WORK INSTRUCTIONS
All of the records below must be reproduced exactly, minus any pictures.

·····

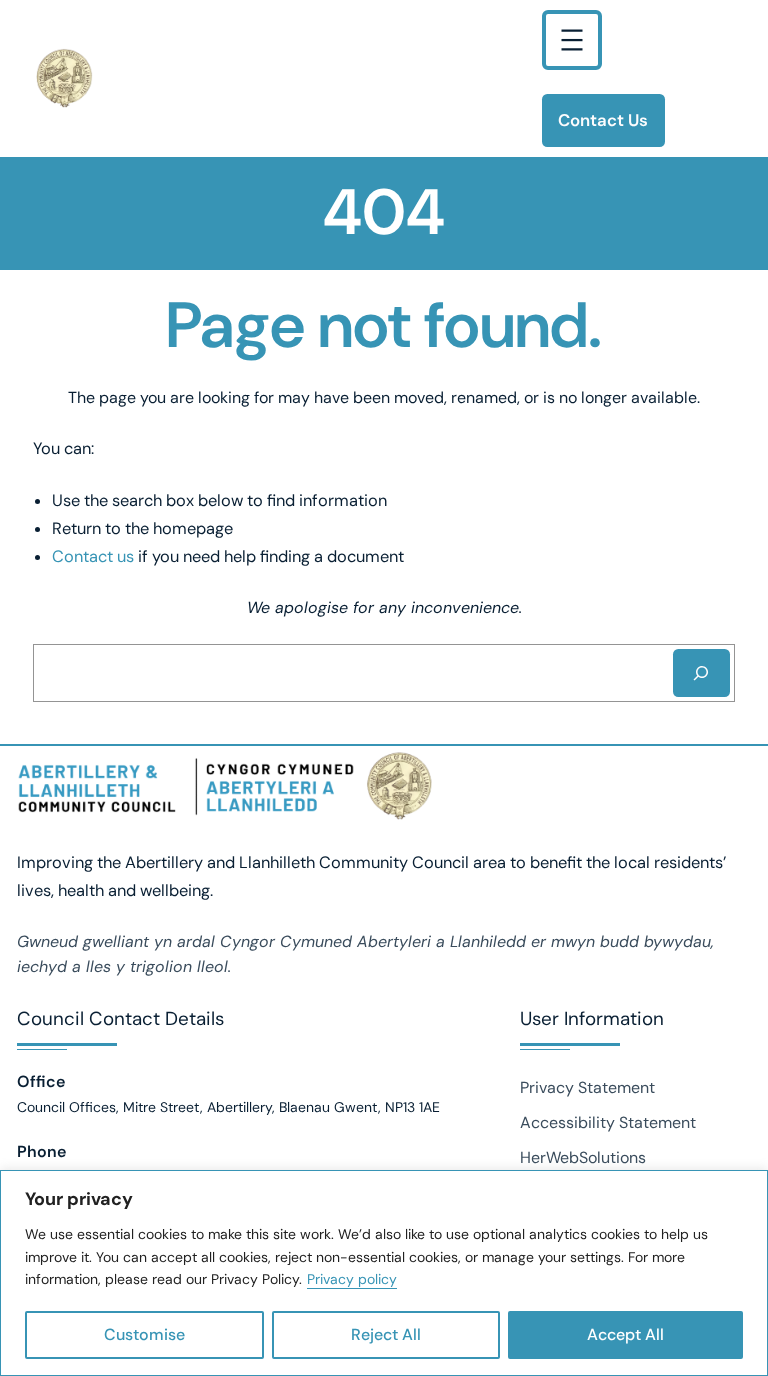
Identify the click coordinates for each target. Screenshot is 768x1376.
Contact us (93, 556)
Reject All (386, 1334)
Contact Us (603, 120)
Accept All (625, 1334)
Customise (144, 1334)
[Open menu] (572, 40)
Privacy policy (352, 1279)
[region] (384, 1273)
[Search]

·····

SOLUTION
Identify the click coordinates for each target. Screenshot is 768x1376.
Contact us (93, 556)
Reject All (386, 1334)
Contact Us (603, 120)
Accept All (625, 1334)
Customise (144, 1334)
[Open menu] (572, 40)
Privacy policy (352, 1279)
[region] (384, 1273)
[Search]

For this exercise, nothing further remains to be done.